*Dataset items*
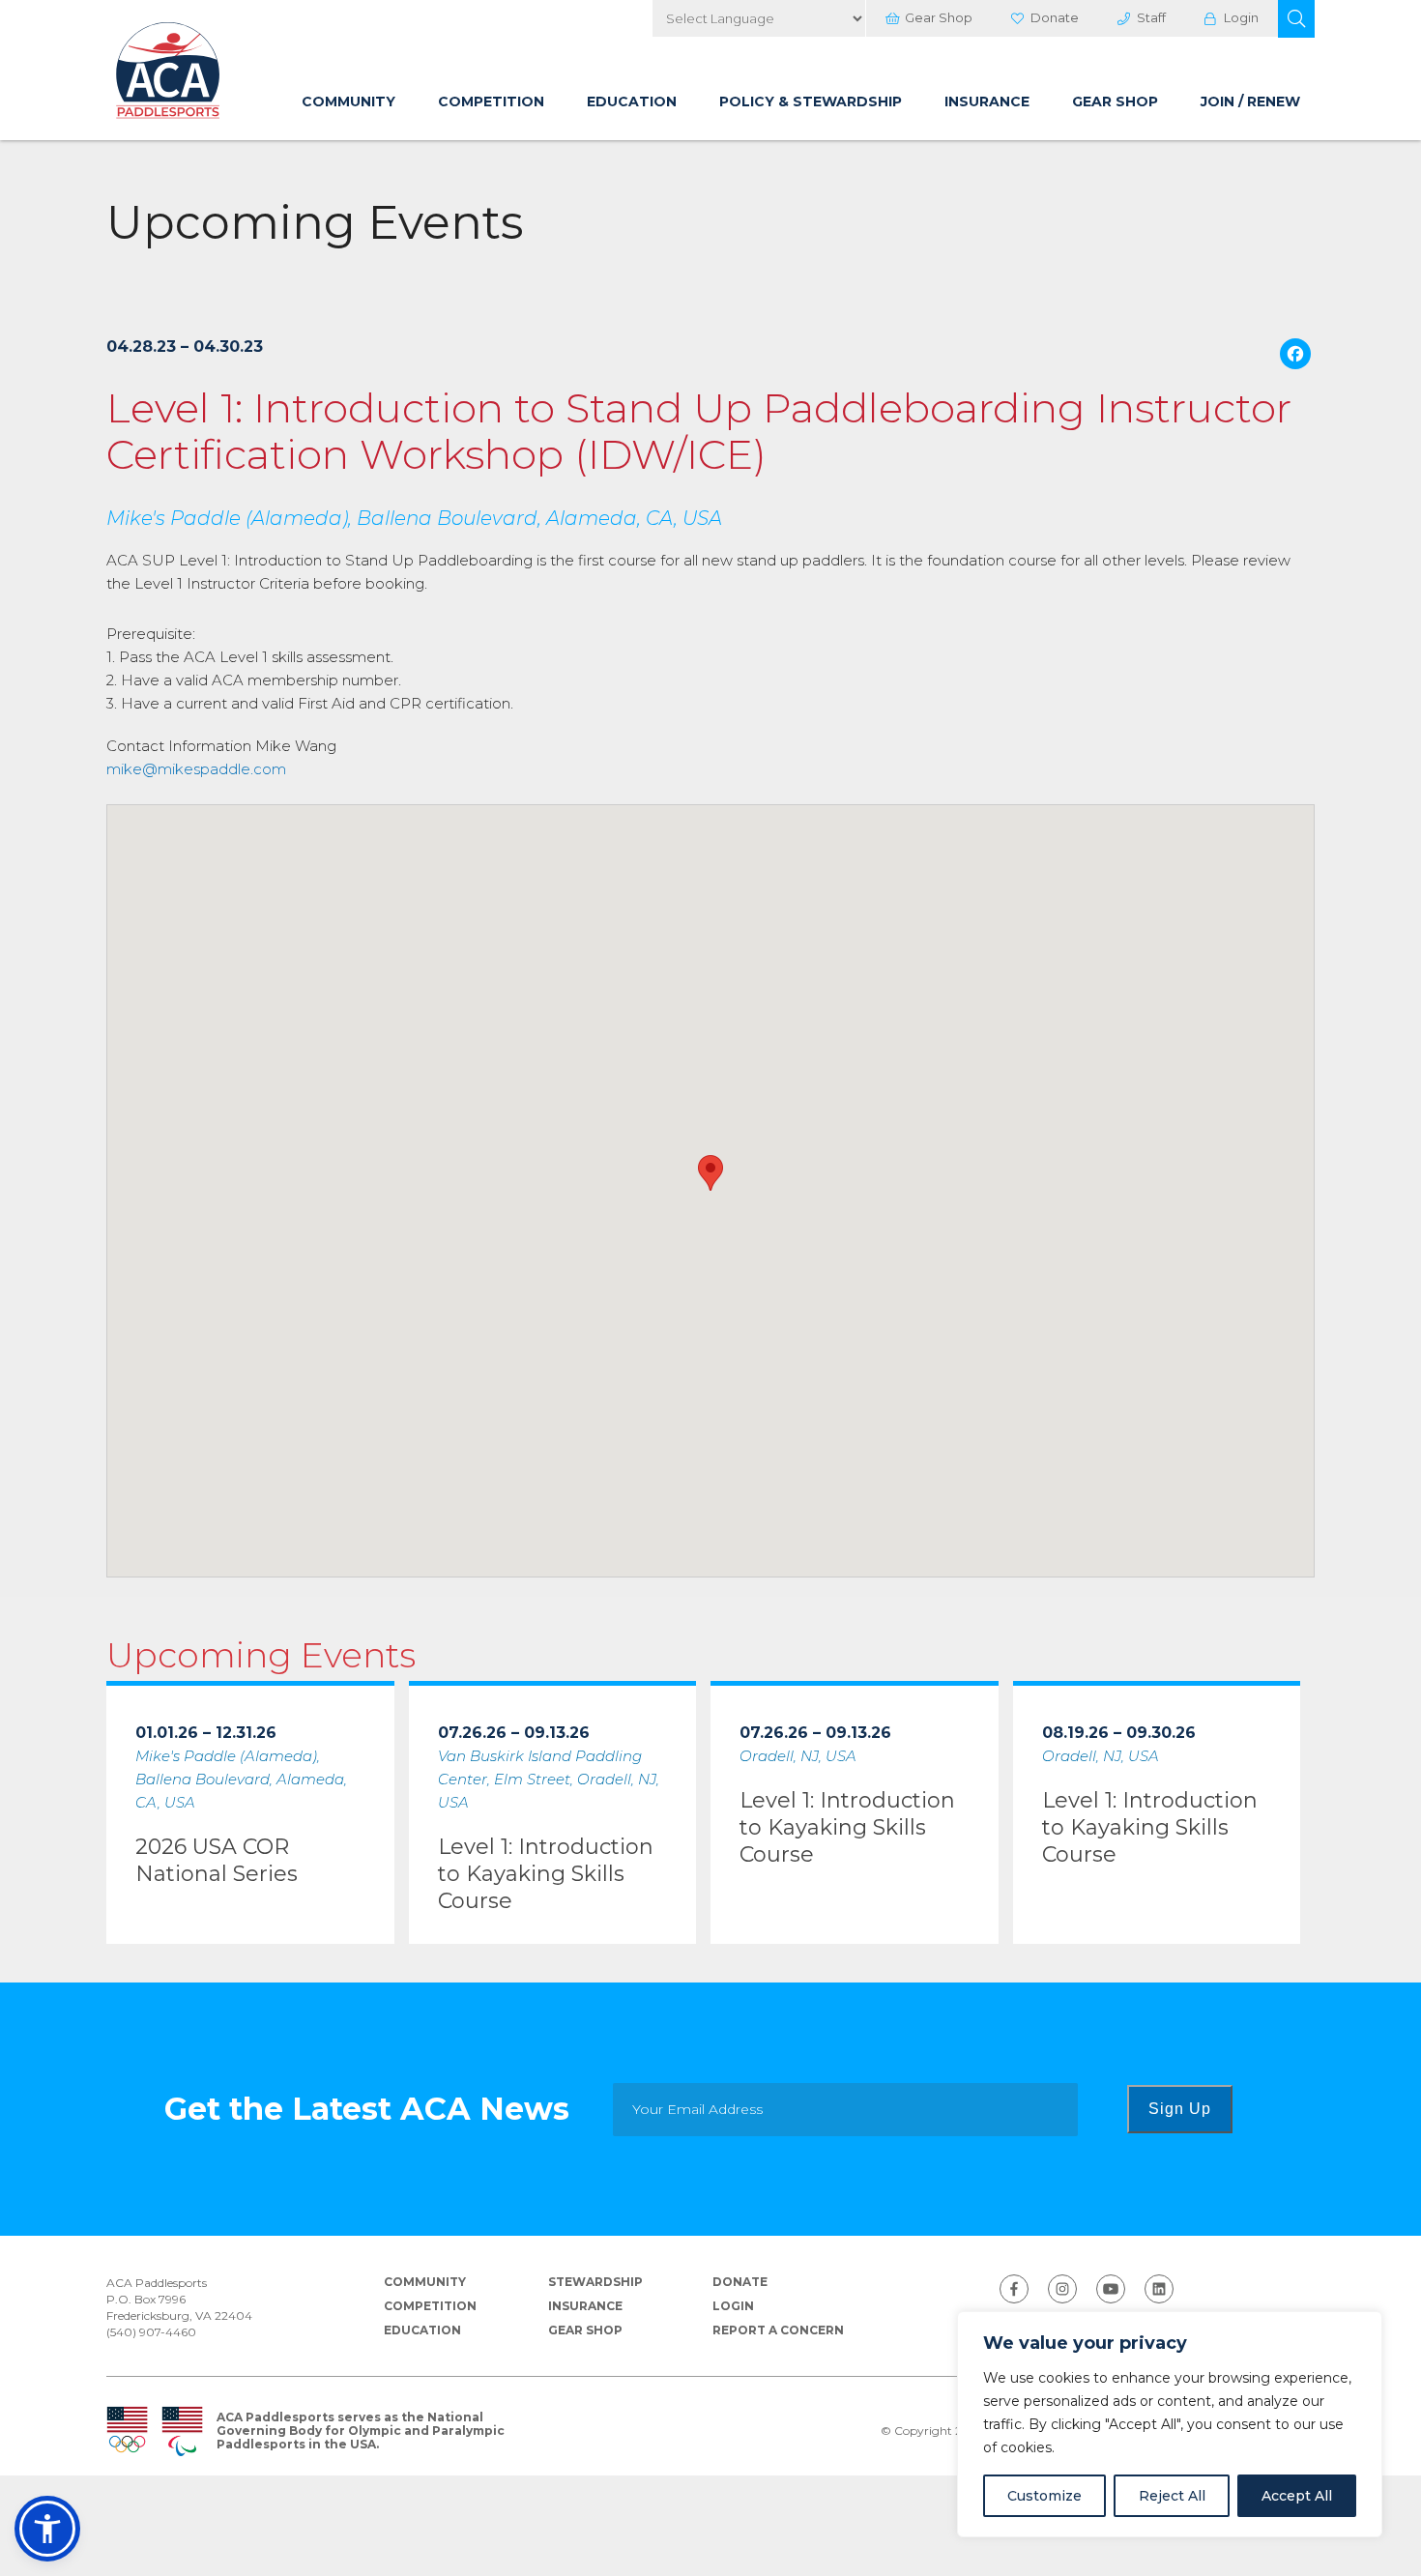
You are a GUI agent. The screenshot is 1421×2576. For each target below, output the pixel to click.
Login (1241, 17)
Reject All (1172, 2495)
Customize (1044, 2495)
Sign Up (1179, 2108)
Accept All (1297, 2495)
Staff (1151, 17)
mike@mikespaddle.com (196, 769)
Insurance (987, 101)
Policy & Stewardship (810, 101)
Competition (491, 101)
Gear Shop (938, 17)
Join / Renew (1250, 101)
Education (632, 101)
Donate (1054, 17)
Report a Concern (778, 2330)
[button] (1296, 19)
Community (348, 101)
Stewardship (595, 2281)
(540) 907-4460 (151, 2332)
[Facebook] (1295, 356)
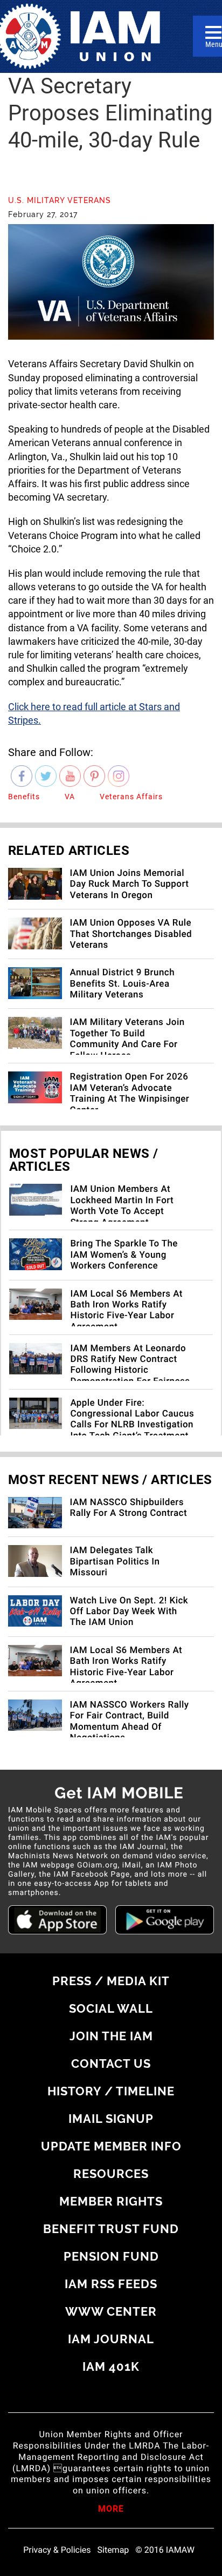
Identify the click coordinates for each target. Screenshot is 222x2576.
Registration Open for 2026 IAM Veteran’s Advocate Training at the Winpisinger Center (130, 1093)
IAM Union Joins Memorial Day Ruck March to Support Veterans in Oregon (129, 884)
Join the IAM (111, 2036)
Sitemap (113, 2550)
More (111, 2509)
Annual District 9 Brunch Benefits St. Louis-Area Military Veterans (122, 983)
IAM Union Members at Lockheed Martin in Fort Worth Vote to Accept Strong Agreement (122, 1206)
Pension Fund (111, 2256)
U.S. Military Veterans (59, 200)
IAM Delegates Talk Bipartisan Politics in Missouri (115, 1561)
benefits (24, 796)
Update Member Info (111, 2146)
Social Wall (111, 2008)
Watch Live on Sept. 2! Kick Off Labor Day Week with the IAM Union (129, 1611)
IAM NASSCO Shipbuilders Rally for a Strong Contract (128, 1508)
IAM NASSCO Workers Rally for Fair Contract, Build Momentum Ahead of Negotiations (129, 1721)
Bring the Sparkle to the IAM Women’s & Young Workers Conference (124, 1254)
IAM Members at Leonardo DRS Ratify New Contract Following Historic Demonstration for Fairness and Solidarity (130, 1370)
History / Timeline (111, 2091)
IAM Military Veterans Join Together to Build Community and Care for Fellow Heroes (127, 1039)
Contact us (111, 2063)
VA (70, 796)
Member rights (111, 2201)
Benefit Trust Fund (111, 2229)
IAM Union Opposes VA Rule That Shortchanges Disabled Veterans (131, 934)
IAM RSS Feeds (111, 2284)
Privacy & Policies (57, 2550)
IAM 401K (111, 2366)
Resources (111, 2174)
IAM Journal (111, 2339)
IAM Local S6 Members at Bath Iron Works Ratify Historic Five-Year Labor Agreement (126, 1310)
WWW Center (111, 2311)
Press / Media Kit (111, 1981)
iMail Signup (111, 2119)
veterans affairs (131, 796)
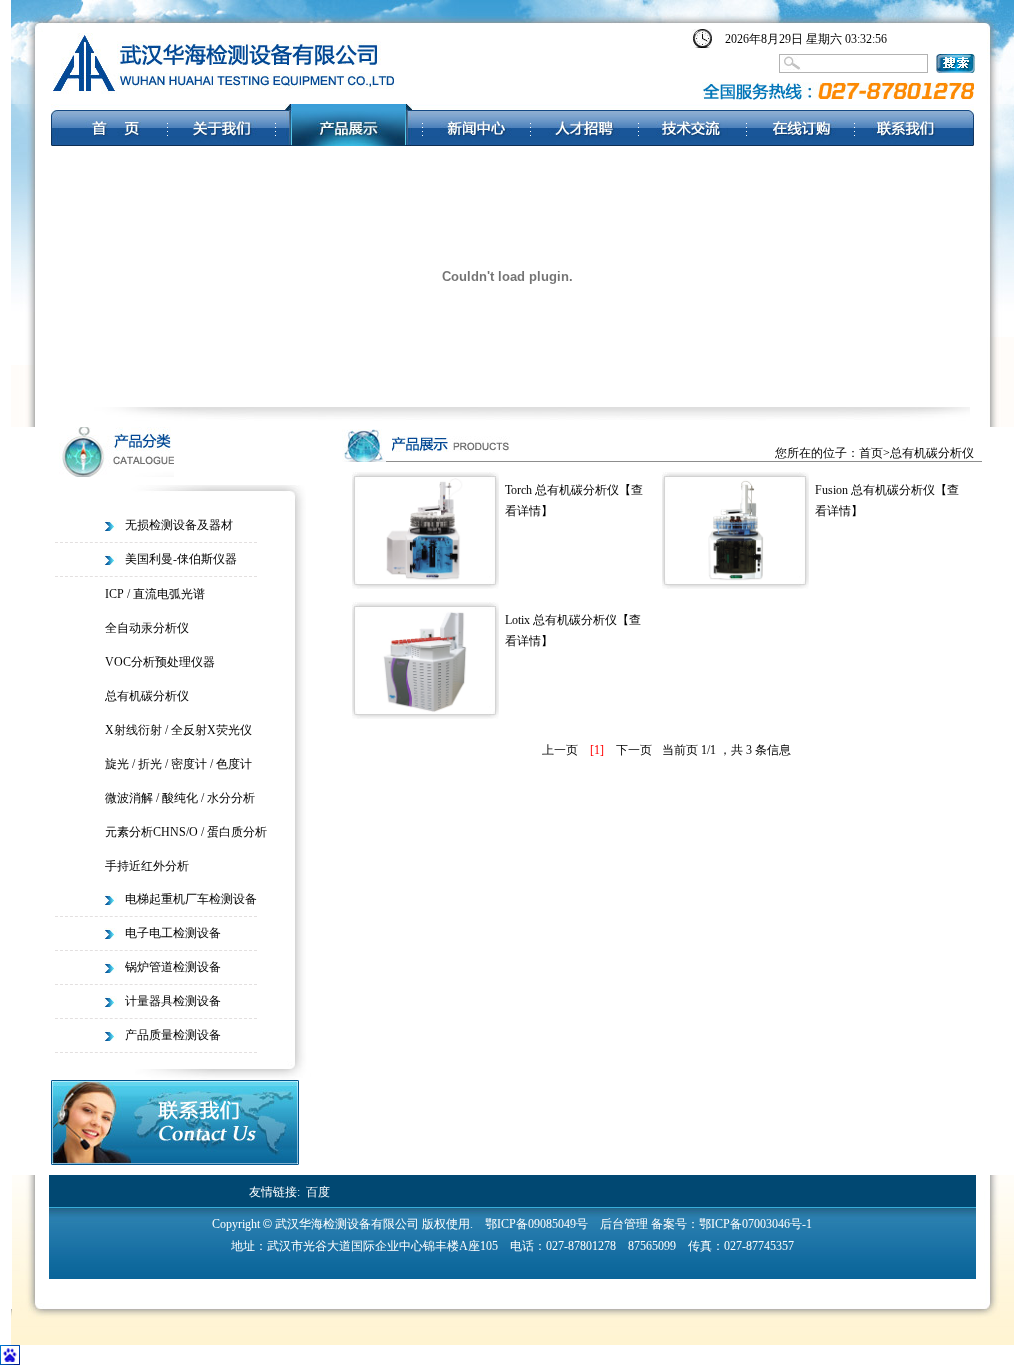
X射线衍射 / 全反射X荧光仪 (178, 730)
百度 (318, 1192)
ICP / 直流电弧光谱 (155, 594)
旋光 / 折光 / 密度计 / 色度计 (178, 764)
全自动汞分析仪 (147, 628)
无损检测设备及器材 (179, 525)
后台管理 (624, 1224)
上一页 (560, 750)
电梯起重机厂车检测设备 (191, 899)
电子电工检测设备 (173, 933)
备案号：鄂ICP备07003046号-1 (731, 1224)
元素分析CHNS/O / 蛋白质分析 (186, 832)
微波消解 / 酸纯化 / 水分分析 (180, 798)
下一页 (634, 750)
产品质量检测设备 (173, 1035)
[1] (597, 750)
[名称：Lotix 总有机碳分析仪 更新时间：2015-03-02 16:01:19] (425, 710)
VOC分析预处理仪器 (160, 662)
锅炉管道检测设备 (173, 967)
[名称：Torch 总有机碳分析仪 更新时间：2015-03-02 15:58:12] (425, 580)
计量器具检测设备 (173, 1001)
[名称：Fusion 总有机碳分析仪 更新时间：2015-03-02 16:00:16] (735, 580)
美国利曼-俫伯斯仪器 (181, 559)
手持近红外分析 (147, 866)
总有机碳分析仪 (147, 696)
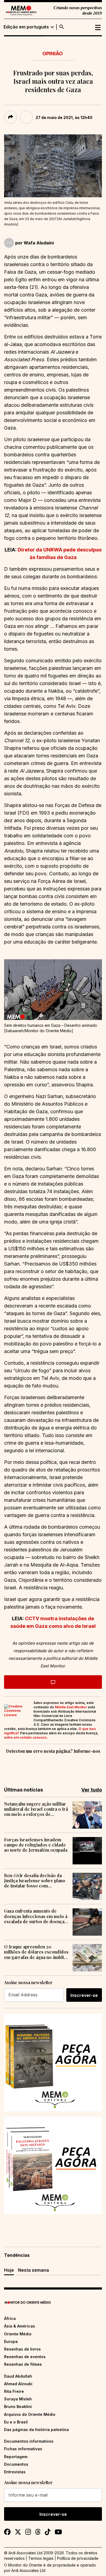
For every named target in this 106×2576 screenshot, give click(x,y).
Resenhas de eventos (25, 2356)
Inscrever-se (84, 1995)
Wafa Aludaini (39, 243)
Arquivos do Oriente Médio (29, 2414)
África (10, 2318)
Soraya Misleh (18, 2399)
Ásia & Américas (19, 2326)
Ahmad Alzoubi (18, 2383)
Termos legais (41, 2558)
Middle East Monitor (71, 1707)
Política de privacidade (77, 2558)
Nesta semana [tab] (33, 2270)
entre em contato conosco (25, 1737)
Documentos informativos (29, 2441)
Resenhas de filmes (23, 2364)
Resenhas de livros (22, 2349)
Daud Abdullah (18, 2376)
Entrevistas (15, 2472)
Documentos (16, 2464)
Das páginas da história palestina (36, 2429)
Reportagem (15, 2456)
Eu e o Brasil (16, 2422)
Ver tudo (91, 1790)
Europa (11, 2341)
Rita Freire (14, 2391)
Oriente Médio (18, 2334)
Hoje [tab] (9, 2270)
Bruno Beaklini (18, 2406)
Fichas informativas (23, 2448)
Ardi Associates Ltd (28, 2570)
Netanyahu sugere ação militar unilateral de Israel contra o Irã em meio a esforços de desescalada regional (36, 1809)
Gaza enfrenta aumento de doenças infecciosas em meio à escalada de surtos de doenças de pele (35, 1916)
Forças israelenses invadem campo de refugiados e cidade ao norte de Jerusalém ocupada (35, 1845)
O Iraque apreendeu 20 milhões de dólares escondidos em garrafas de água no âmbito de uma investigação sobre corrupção (36, 1952)
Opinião (52, 53)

*BRIEF*
Look above for the line with "上一页 (560, 750)" and the line with "Ahmad Alzoubi (18, 2383)", then copy them and all lines in between exactly as written, and only those, without any pictures.

*COMPLETED TASK*
上一页 (560, 750)
电梯起重机厂车检测设备 (191, 899)
电子电工检测设备 (173, 933)
备案号：鄂ICP备07003046号-1 (731, 1224)
元素分析CHNS/O / 蛋白质分析 (186, 832)
微波消解 / 酸纯化 / 水分分析 (180, 798)
下一页 (634, 750)
产品质量检测设备 (173, 1035)
[1] (597, 750)
[名称：Lotix 总有机碳分析仪 更新时间：2015-03-02 16:01:19] (425, 710)
VOC分析预处理仪器 (160, 662)
锅炉管道检测设备 (173, 967)
[名称：Torch 总有机碳分析仪 更新时间：2015-03-02 15:58:12] (425, 580)
计量器具检测设备 (173, 1001)
[名称：Fusion 总有机碳分析仪 更新时间：2015-03-02 16:00:16] (735, 580)
美国利曼-俫伯斯仪器 (181, 559)
手持近红外分析 (147, 866)
总有机碳分析仪 (147, 696)
For every named target in this 106×2576 screenshot, give click(x,y).
Resenhas de eventos (25, 2356)
Inscrever-se (84, 1995)
Wafa Aludaini (39, 243)
Arquivos do Oriente Médio (29, 2414)
África (10, 2318)
Soraya Misleh (18, 2399)
Ásia & Américas (19, 2326)
Ahmad Alzoubi (18, 2383)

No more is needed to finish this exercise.